Flash Dreams.
Dream 1: Two children are assembling a swing set, specifically the slide.
Dream 2: Yesterday, in realspace, I rode on the Ghost Town Trail in Indiana County. There was one place where there were some odd concentric semi-circular mounds beside what used to be the rail line. I couldn't quite tell what they were for, but in my dreamscape I saw a track junction and rail laid along these mounds as I rode by.
Dream 3: A red business-sized card has little mechanical feet, like those wind-up toys, and is walking along a asphalt sidewalk. There is some sort of writing on the card that I can't read. Two blue cards walk out of the grass to the right and advance menacingly on the red card.
Dream 4: I'm hiking on a trail that looks like one in south park and there's a side trail that I know will take me down to an intersection and then back to the parking area. Instead of taking that trail, I continue up further up to a different trail intersection that looks more like the Whitetail Trail near Uniontown.
What is disturbing about these dreams is not their content but that I was able to have them in-between calls sitting in my cube at the Help Desk. Normally, I don't go to sleep easily and it's not unusual for me to lay in bed for an hour before drifting off. But I have discovered that in the morning I can cross my arms, close my eyes and fall into a dream state yet still be alert enough that I can answer an incoming call before the second ring.
I think there are several things going on here. The first is simple sleep deprivation. Four or five hours of sleep is the norm for me during the week.

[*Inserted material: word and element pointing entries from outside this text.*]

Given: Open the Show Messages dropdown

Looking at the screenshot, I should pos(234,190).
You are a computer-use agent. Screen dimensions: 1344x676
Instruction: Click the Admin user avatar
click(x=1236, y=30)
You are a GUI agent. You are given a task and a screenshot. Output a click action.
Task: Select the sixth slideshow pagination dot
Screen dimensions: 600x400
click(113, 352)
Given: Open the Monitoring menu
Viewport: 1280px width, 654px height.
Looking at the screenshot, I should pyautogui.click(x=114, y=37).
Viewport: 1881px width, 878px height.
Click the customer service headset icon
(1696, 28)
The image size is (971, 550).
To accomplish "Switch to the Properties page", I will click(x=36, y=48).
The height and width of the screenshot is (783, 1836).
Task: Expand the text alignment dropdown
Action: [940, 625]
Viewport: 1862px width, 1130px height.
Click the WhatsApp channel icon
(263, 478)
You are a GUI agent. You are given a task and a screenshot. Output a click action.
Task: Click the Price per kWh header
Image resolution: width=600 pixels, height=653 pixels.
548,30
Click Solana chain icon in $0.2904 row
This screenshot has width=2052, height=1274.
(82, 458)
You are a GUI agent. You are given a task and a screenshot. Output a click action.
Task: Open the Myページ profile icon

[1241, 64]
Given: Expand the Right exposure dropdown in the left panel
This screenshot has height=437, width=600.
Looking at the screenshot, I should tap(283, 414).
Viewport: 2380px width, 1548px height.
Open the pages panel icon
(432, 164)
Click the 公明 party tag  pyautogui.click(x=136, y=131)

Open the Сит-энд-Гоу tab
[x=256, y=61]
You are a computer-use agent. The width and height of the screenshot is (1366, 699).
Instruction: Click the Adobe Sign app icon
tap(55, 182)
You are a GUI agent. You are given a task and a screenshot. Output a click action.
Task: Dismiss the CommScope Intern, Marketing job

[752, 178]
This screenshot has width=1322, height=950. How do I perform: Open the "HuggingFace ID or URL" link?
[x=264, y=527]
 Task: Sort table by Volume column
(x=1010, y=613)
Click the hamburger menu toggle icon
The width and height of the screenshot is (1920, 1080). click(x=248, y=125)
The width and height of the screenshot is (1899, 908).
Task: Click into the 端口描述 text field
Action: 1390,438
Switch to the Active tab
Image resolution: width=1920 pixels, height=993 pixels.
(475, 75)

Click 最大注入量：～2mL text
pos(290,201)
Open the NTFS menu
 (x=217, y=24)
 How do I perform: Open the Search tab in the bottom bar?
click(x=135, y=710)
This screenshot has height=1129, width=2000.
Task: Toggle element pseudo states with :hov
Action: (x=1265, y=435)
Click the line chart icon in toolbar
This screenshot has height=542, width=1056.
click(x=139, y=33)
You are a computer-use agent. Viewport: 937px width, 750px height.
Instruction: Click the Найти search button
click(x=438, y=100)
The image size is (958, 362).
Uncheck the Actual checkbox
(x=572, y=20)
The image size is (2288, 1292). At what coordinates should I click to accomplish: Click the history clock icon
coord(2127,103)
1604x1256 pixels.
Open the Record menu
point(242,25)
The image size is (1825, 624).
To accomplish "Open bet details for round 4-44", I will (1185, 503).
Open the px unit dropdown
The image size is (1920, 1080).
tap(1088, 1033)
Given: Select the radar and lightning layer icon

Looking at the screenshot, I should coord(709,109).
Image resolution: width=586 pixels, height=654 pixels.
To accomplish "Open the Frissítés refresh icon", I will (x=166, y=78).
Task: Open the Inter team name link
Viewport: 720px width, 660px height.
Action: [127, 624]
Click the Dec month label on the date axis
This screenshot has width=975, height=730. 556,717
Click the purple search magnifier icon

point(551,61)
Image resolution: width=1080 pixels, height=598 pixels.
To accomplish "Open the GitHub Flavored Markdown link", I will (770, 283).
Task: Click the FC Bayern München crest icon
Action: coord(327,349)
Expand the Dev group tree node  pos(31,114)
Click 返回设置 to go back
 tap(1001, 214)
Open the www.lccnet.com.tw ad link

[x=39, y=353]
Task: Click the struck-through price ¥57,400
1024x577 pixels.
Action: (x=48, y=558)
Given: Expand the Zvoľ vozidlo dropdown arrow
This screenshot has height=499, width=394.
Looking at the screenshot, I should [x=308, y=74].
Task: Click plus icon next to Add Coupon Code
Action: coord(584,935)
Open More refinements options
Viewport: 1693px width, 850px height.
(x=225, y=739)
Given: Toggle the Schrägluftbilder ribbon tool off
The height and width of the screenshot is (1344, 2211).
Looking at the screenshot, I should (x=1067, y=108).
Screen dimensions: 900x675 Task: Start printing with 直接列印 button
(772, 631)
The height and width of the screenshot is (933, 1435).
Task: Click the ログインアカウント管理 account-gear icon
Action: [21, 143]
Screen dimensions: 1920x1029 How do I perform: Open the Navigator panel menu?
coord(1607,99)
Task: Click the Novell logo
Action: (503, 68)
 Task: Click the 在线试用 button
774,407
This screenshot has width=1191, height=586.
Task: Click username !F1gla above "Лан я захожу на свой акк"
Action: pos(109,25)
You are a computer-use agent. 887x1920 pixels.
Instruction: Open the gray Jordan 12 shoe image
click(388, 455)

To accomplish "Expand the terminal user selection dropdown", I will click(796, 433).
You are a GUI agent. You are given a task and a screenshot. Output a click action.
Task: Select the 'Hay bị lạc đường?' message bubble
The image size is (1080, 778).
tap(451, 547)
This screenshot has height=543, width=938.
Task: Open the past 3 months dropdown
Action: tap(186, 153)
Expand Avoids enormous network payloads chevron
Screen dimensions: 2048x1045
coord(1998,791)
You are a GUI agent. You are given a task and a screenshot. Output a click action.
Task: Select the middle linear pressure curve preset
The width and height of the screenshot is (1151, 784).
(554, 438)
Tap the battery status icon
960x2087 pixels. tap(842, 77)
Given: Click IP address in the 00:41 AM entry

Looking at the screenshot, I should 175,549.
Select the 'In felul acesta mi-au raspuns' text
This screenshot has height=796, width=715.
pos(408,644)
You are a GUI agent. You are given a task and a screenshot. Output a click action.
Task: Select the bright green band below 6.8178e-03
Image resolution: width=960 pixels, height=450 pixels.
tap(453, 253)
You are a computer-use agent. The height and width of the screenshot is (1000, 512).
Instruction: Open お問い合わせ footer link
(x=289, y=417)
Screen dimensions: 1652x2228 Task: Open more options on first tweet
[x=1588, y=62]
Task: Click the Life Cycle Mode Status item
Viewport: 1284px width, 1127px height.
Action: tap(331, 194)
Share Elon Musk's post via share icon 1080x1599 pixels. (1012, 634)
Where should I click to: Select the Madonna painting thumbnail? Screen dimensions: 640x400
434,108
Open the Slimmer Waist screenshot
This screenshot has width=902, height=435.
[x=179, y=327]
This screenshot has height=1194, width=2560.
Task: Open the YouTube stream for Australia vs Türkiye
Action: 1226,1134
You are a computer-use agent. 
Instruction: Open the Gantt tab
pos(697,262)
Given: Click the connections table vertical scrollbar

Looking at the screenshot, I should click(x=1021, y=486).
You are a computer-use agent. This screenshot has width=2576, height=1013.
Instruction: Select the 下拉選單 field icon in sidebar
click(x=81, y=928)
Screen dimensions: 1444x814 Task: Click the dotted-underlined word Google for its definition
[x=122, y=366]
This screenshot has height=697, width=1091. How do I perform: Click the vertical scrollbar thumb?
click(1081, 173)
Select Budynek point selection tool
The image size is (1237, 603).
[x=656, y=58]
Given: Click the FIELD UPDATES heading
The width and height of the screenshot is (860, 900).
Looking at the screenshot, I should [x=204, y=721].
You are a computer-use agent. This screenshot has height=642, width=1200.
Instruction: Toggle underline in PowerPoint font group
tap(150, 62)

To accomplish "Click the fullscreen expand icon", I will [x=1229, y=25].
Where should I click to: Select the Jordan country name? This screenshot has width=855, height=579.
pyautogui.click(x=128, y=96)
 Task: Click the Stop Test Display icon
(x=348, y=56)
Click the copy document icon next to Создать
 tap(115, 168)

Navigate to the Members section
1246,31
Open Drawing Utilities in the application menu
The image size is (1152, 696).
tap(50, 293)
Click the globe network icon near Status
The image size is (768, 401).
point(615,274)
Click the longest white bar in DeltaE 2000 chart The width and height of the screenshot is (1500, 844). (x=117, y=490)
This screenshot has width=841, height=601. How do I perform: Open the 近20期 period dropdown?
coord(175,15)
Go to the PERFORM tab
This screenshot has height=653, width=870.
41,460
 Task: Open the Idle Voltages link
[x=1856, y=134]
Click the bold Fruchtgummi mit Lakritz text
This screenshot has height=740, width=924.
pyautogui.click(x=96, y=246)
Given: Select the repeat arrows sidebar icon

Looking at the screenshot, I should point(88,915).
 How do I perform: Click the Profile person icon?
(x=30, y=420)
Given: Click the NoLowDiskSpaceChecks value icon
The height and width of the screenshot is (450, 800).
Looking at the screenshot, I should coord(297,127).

Second, is the lack of anything to get my brain actually working in the morning. Calls are mostly passwords and mail servers being down so it's easy to be done with a call and drop off without having to think much about it.
And thirdly, I think my mind might just be wired that way. When I'm not getting enough sleep, I've hallucinated. Usually it's when I'm trying to sleep or just waking up I'll be in the space where I'm awake enough to see my bed room but asleep enough to see the aliens or demons from my dreams superimposed. I haven't been having that happen to me recently but this may be something similar.
I read a recent article that people who have had near-death experiences also experienced REM Intrusion, the overlaying of rapid eye movement sleep and brain wave patters over waking consciousness. Well, my dreams aren't intruding into my wakefulness but the time between my being awake and dreaming is greatly reduced. In most people, going from being awake to REM sleep, where most dreaming happens, takes 90 minutes. I'm apparently , under the right conditions, able to be dreaming in only a few minutes.
A little more investigation into the issue have shows that some dreaming does take place during other stages of the sleep cycle (they call this "covert REM sleep"). So, I'm not experiencing REM Intrusion but dreaming between phone calls is still not normal.